Dark chocolate and coconut tart

Recipe By:Abigail Donnelly
Serves:4 to 6
Cooking Time:20 minutes
Cook's Tips:The tart case is fragile and must be handled with great care.
Prep Time:15 minutes

Ingredients

  • 240 g desiccated coconut, plus extra for rolling
  • 4 Tbsp butter, softened
  • 4 Tbsp castor sugar, plus extra for dipping the pastry shapes
  • 100 g free-range egg whites
  • 1/2 cup coconut cream
  • 200g Lindt Poire Intense chocolate (or similar), chopped
  • 3 ripe pear, thinly sliced and cut into matchsticks

Woolworths is committed to sustainability via our good business journey. Seasonal (and other) products might not always be in stock.

Cooking Instructions

  1. Preheat the oven to 180°C.
  2. In a mixing bowl, combine the coconut, melted butter and caster sugar.
  3. Add just enough of the egg white to form a firm dough.
  4. Line a 22cm cake tin with baking paper and grease well.
  5. Using your fingertips, press the coconut dough onto the insides of the pan to create a thin lining.
  6. Bake for 15 to 20 minutes, or until the edges turn golden brown.

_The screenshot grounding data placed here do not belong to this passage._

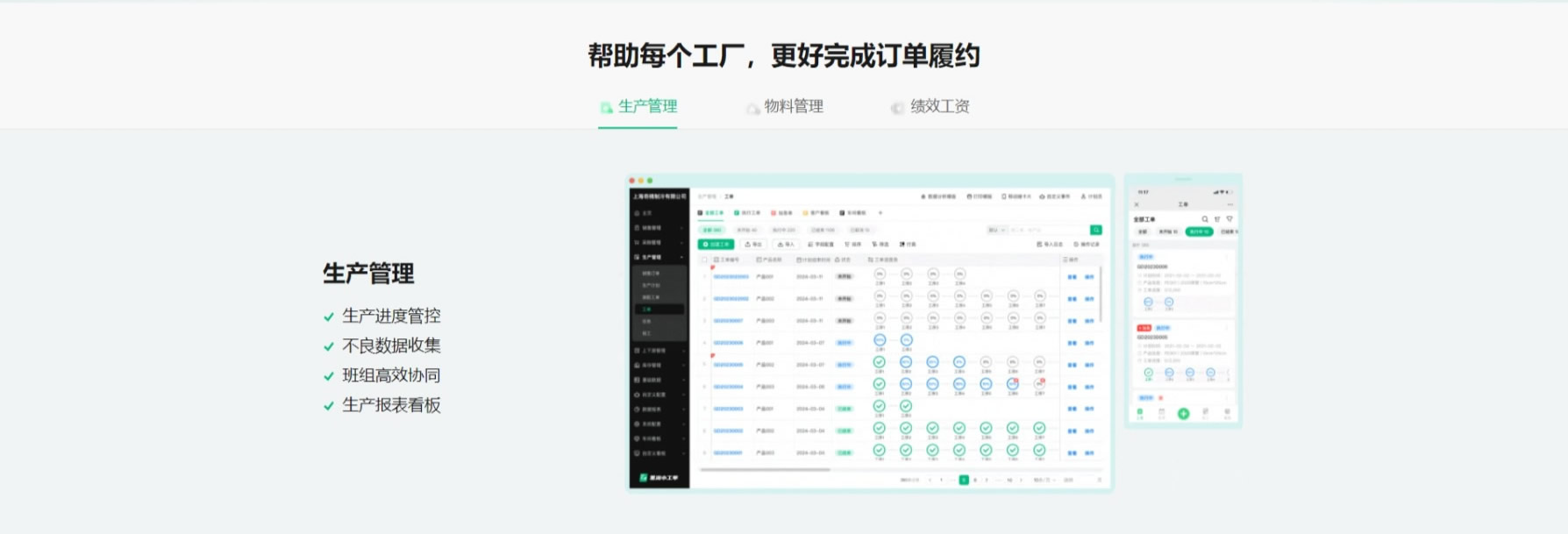Select the highlighted green page number
The height and width of the screenshot is (534, 1568).
pos(964,480)
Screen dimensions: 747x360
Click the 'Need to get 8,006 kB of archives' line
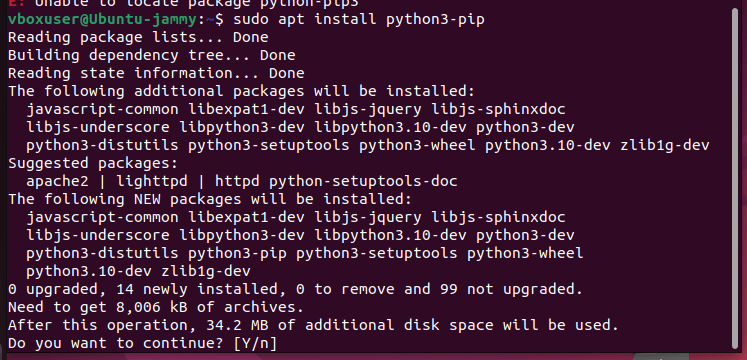point(156,307)
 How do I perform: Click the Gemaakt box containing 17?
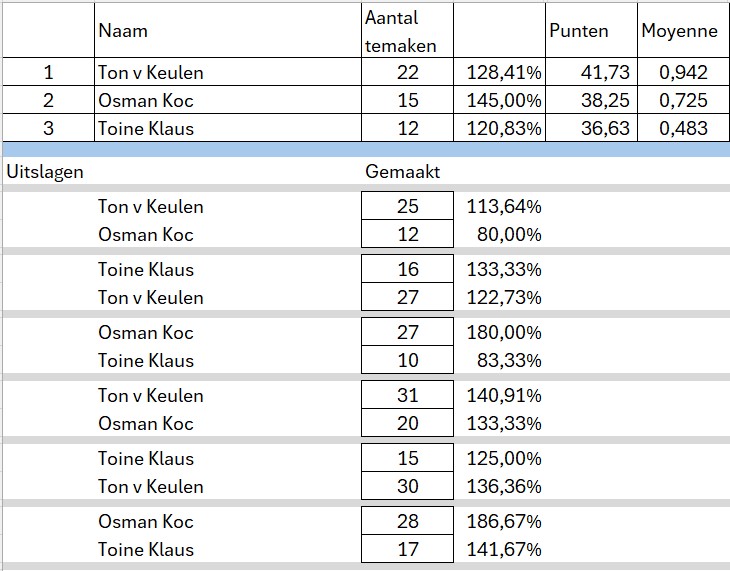407,549
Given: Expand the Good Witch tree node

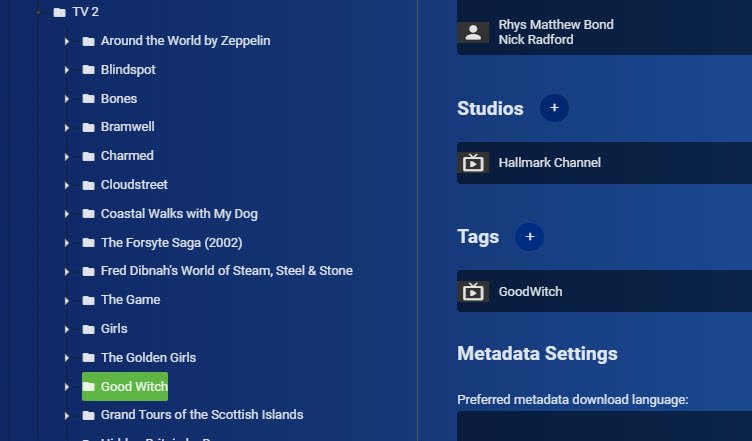Looking at the screenshot, I should click(66, 386).
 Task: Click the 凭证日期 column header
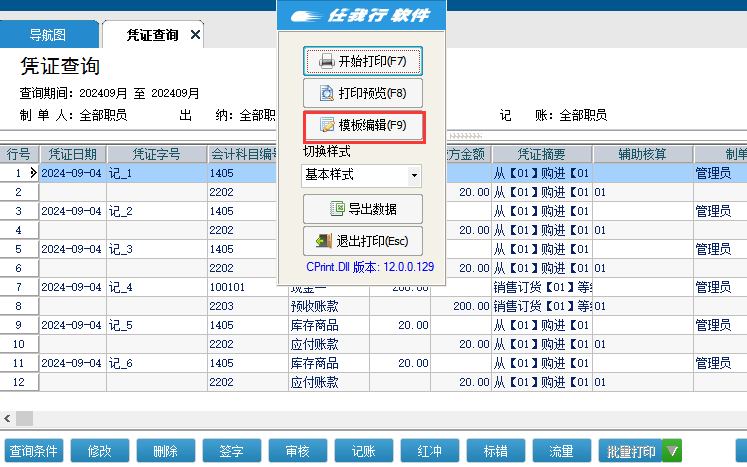pyautogui.click(x=72, y=154)
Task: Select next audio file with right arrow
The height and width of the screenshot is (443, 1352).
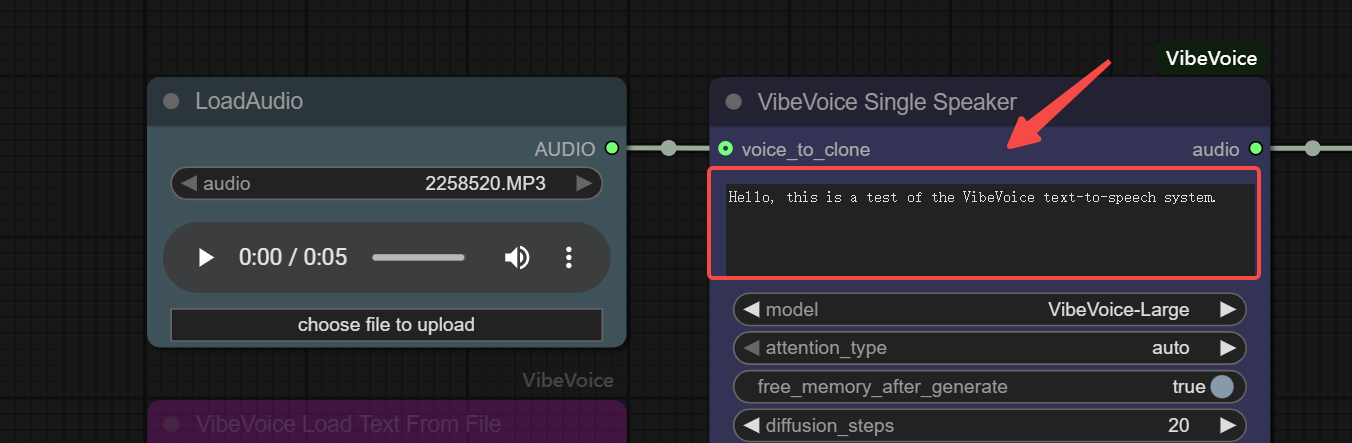Action: click(584, 183)
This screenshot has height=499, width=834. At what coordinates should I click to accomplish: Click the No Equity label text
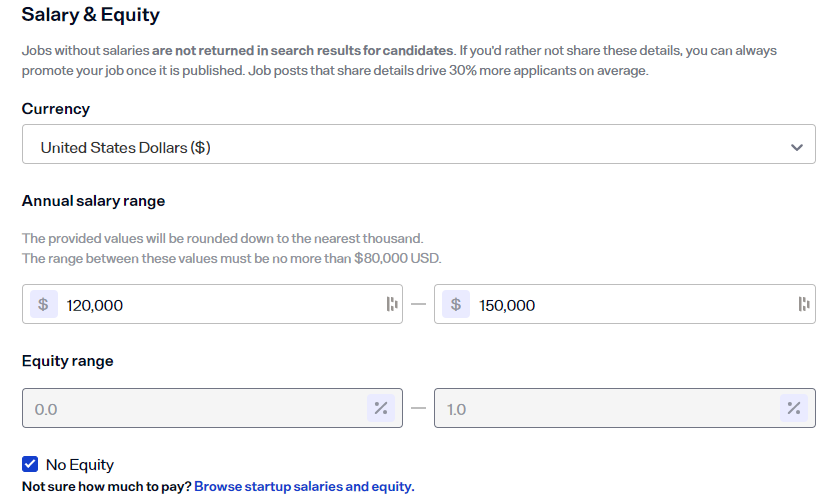coord(80,464)
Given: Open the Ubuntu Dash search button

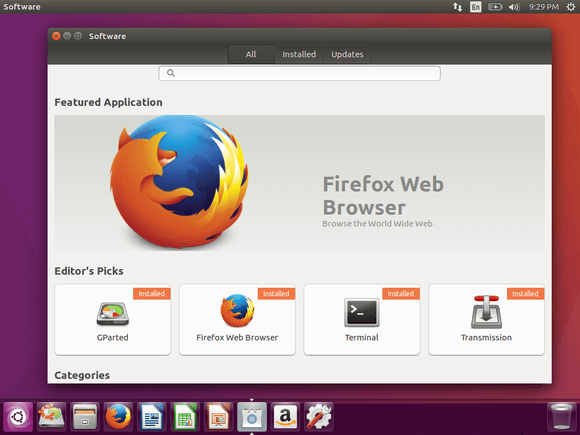Looking at the screenshot, I should [18, 417].
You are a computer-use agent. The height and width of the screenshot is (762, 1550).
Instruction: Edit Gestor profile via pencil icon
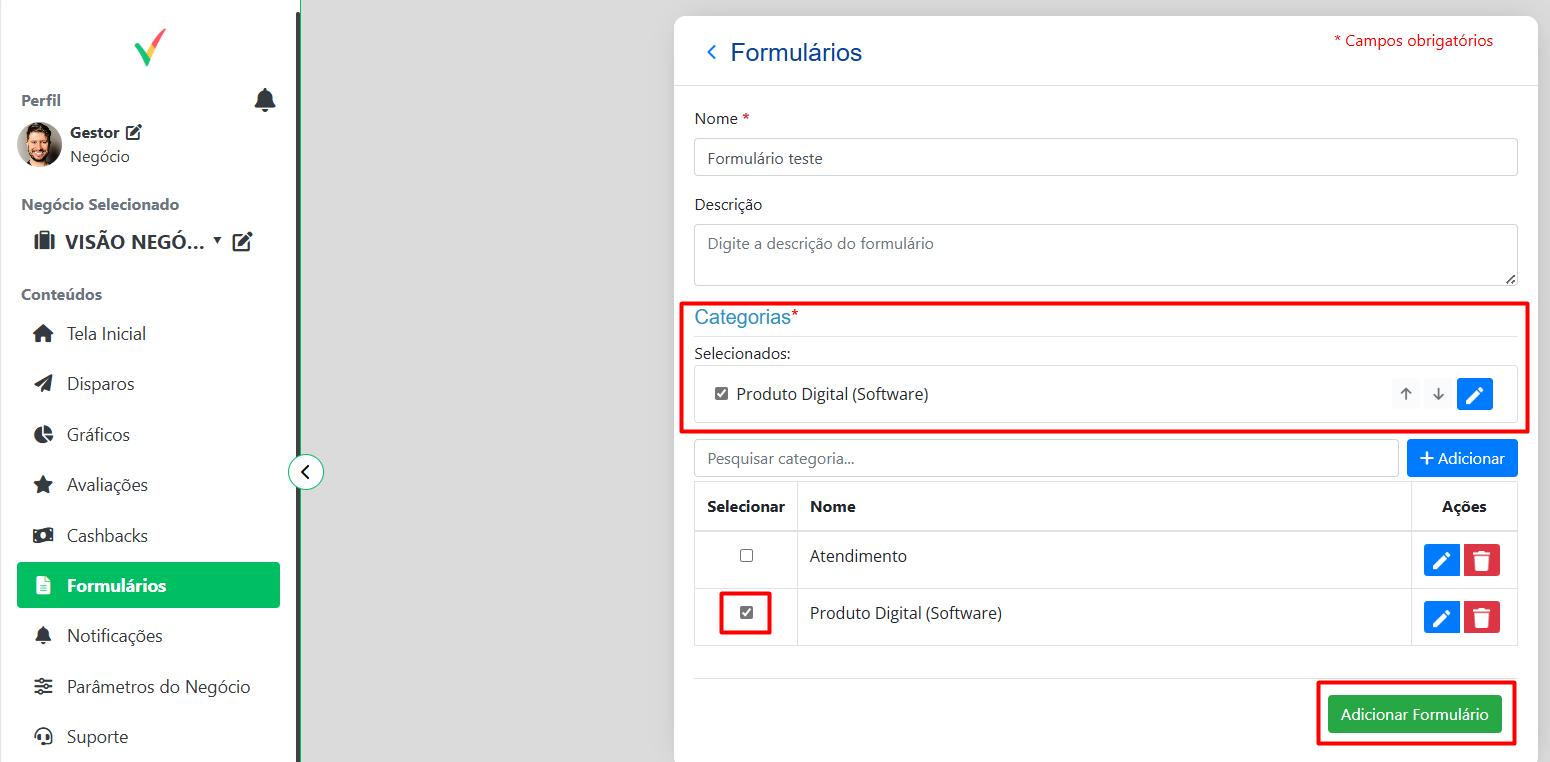134,132
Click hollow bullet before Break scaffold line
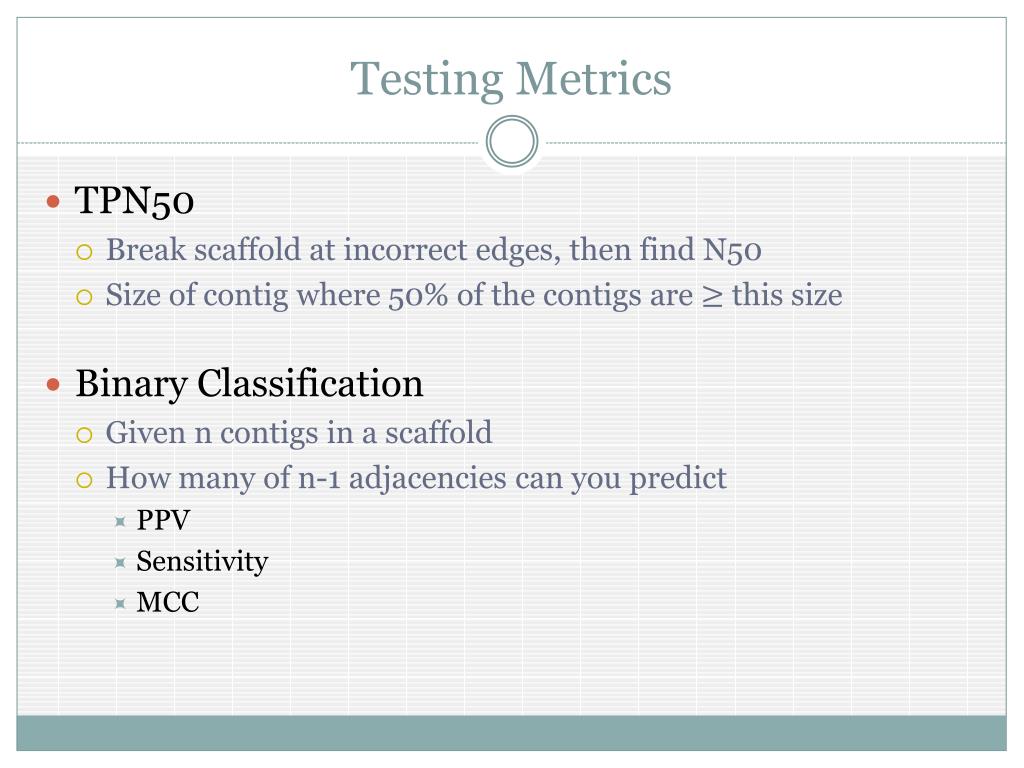The width and height of the screenshot is (1024, 768). pos(84,252)
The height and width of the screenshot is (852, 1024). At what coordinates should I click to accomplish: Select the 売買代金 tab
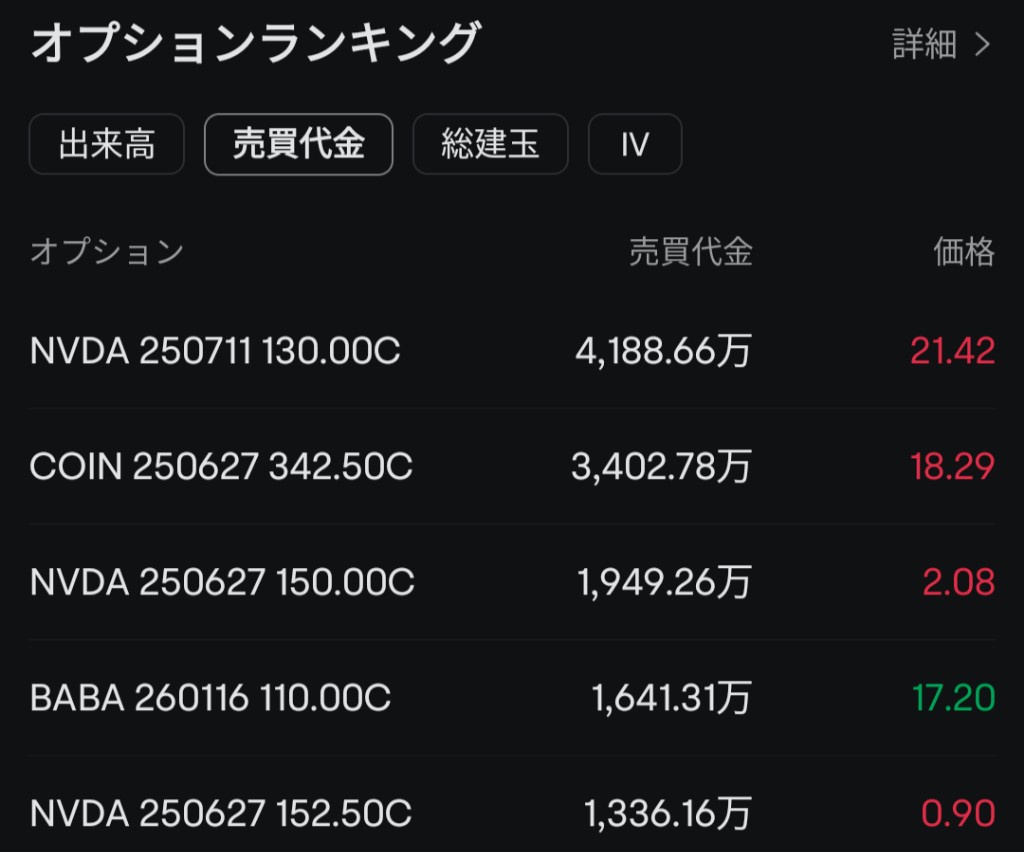pyautogui.click(x=298, y=144)
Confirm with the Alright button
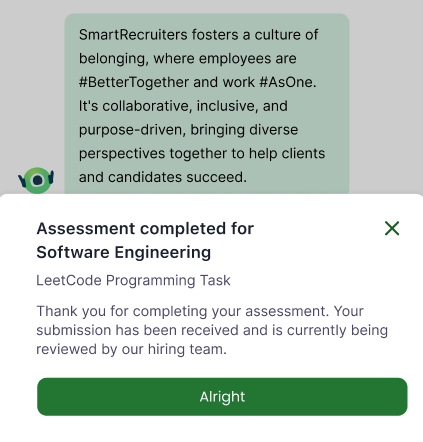Image resolution: width=423 pixels, height=442 pixels. point(222,397)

Allow to cool.
  7. In a saucepan over a low heat, bring the coconut cream to a slow simmer.
  8. Pour the hot cream over the chocolate pieces and stir until the mixture has a smooth, glossy consistency.
  9. Cut the pears lengthways into paper-thin disks and squeeze over the lemon juice.
  10. Unmould the tart case and fill it with the creamy chocolate mixture.
  11. Top with the shaved pears and serve.